Published in 2001, this Packers Family Cookbook is the second spiral-bound installment wherein Green Bay gridiron greats, coaches, and other team employees share some of their favorite recipes…or, far more likely, a random recipe they have no attachment to that was assigned to them.

Since it was released close to 20 years ago—long before the “foodie” movement or the rapid gastronomic evolution that’s welcomed ingredients and influence from other cultures into American cuisine—and it’s geared to Midwestern tailgating tastes, the vast majority of the dishes featured in this 200-plus-page tome are remarkably simple and they rarely feature more than seven or eight ingredients. Of those ingredients featured in this collection of recipes, most are either things Packer Backers probably have in their homes already of items that can be easily procured at pretty much any local grocery store. However, when paging through this cookbook (which my mom recently sent to me after I realized she owned this team-sanctioned treasure), I found one recipe that seemed especially simple to prepare and fitting for a pre-game meal to hopefully prepare me for the weirdest Packers season of my life.

I decided to start my Julia & Julia-like adventure (or, in more recent and more sports-oriented terms, Goldstein And Gasol) with William Henderson’s recipe for “Baked Beans,” which I was pleased to see featured “1 can of baked beans” as one of its ingredients.

Before I started cooking, however, I brushed up on some personal facts about the longtime Packers fullback. Interesting stuff, eh?!

After that, I got to prepping. As I browned some hamburger in  pan, I started chopping the green pepper and onion. Once the meat was to temp and veggies were diced, I mixed it all into a pot, adding brown sugar and, yes, the already prepared/canned baked beans to the mixture. Before I started the 30-minute stove top cooking process, the mixture looked like this.

While I did dishes, disposed of my trash, and waited the half-hour that was apparently necessary “until beans are almost tender” (whatever that means), I thought about Henderson. He’d spent the entirety of his 12-year career with the Packers, playing a pivotal role on the team that won Super Bowl XXXI and came close to repeating its title run in Super Bowl XXXII. Though his 19 touchdowns didn’t make headlines, he helped open gaps and bolster holes for Edger Bennett and Dorsey Levens during that aforementioned mid-’90s dynasty, then was instrumental in helping Ahman Green’s all-time rushing mark with the Packers after that.

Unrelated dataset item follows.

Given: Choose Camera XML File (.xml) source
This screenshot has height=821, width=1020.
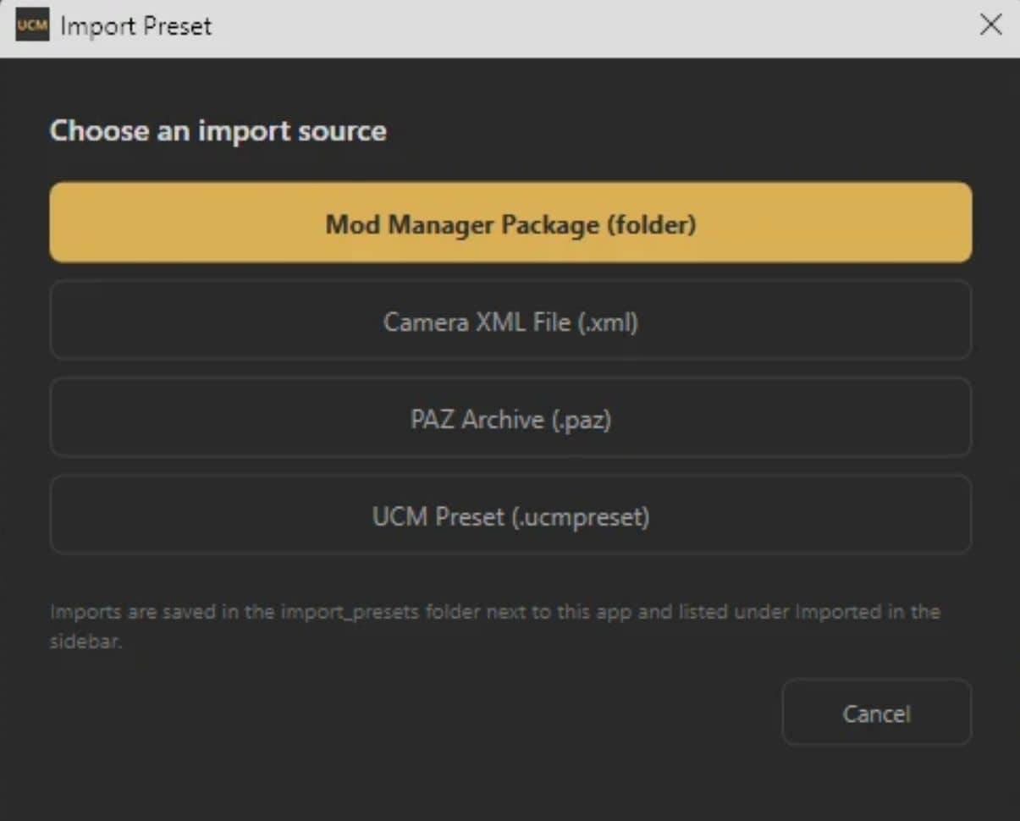Looking at the screenshot, I should click(510, 320).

After putting the pot into the oven for another 30 minutes, I kept thinking about this player I remember fondly from my teens and early 20s. Henderson worked hard. He got the job done. He was no-frills. Sure, he was overshadowed by countless other, more crowd-pleasing counterparts over the course of his career, but his consistency still earned him a spot in the starting lineup. The more I thought about it, the more I realized Henderson and his Baked Beans shared those things in common. Much like the hearty side dish, Henderson was versatile…playing special teams for much of his career. He was a player who never sought to draw attention to himself—much like the recipe for these beans, which had no mention of salt, pepper, or anything else that would stand out in any discernible way. Frankly, the beans would’ve benefited from a few more spices.

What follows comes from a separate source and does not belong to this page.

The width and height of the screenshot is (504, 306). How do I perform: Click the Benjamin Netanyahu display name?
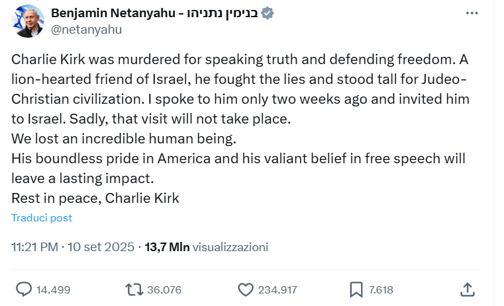[x=113, y=13]
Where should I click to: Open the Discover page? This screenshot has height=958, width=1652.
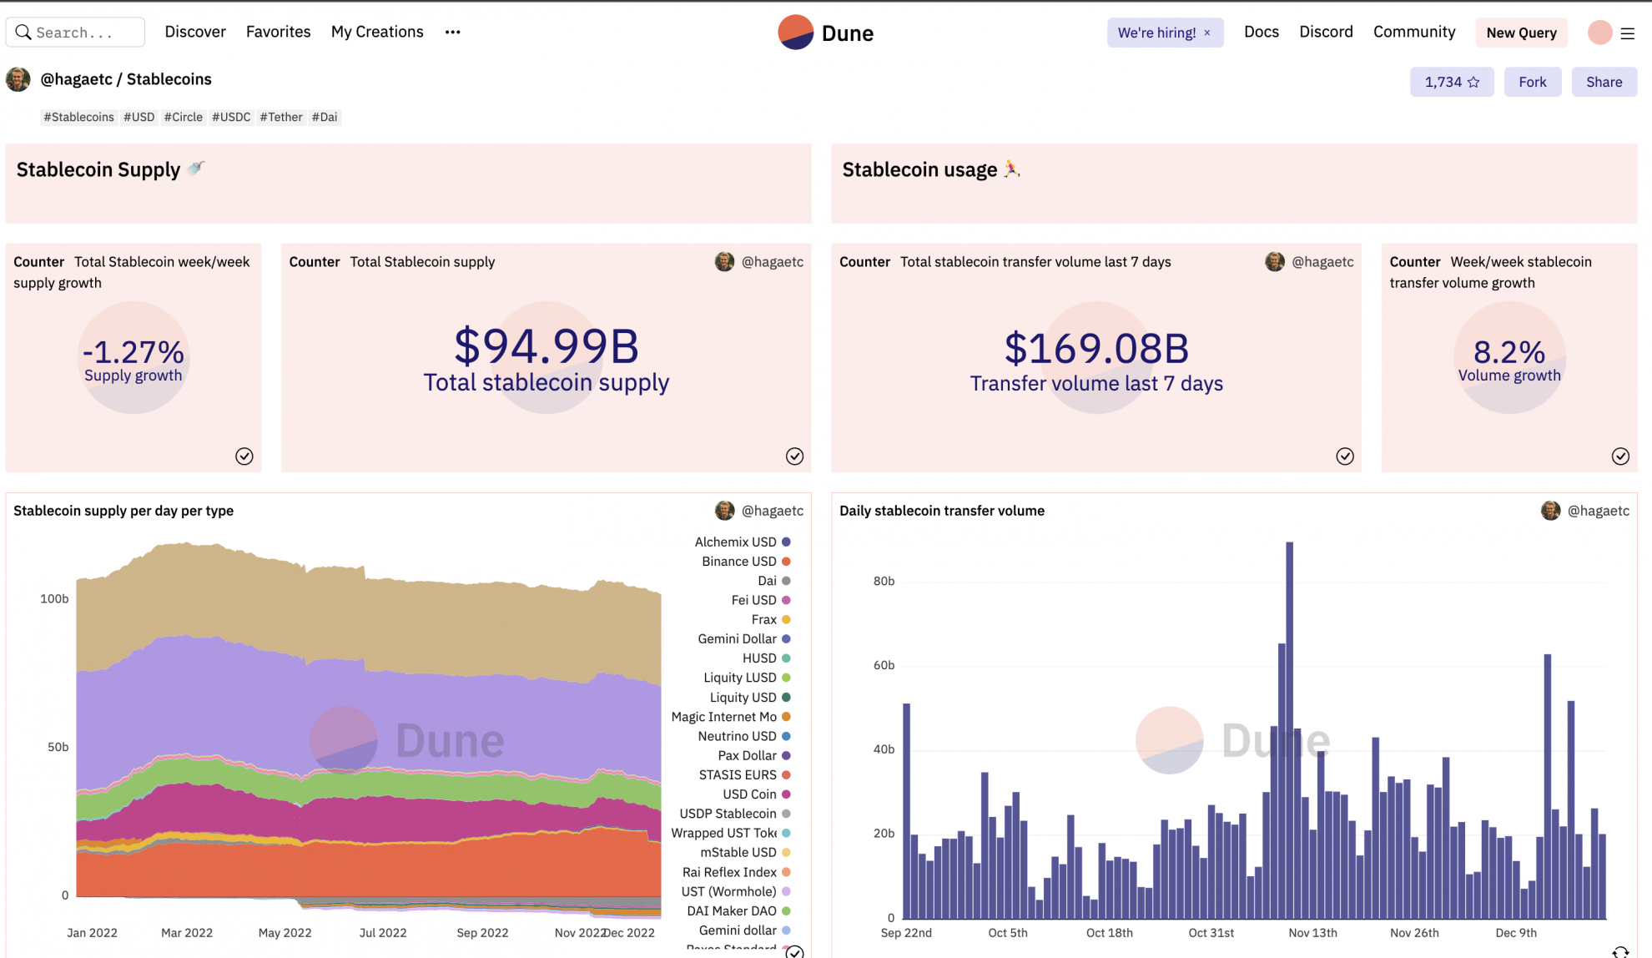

The recipe did, however, call for a sprinkling of brown sugar, which was a small stylish accent that I think is kind of reminiscent of the handful of times the fullback tried to jump of defenders to gain a few more yards. Both the “Henderson hurdles” and that light dusting of brown sugar were flashy, yes, but also functional.

Like Henderson himself, the fullback’s baked beans won’t go down in history as a superstar, but they were substantial, they did the job well enough with limited told (or ingredients), and the managed to be simultaneously identifiable and, well, pretty darn good without needing to show off. William Henderson and his baked beans won’t go down in history as the best ever, but each should be looked on fondly by Packers fans for years to come.

I don’t think the same thing can be said for Dorsey Levens or his weak-ass pumpkin bread recipe.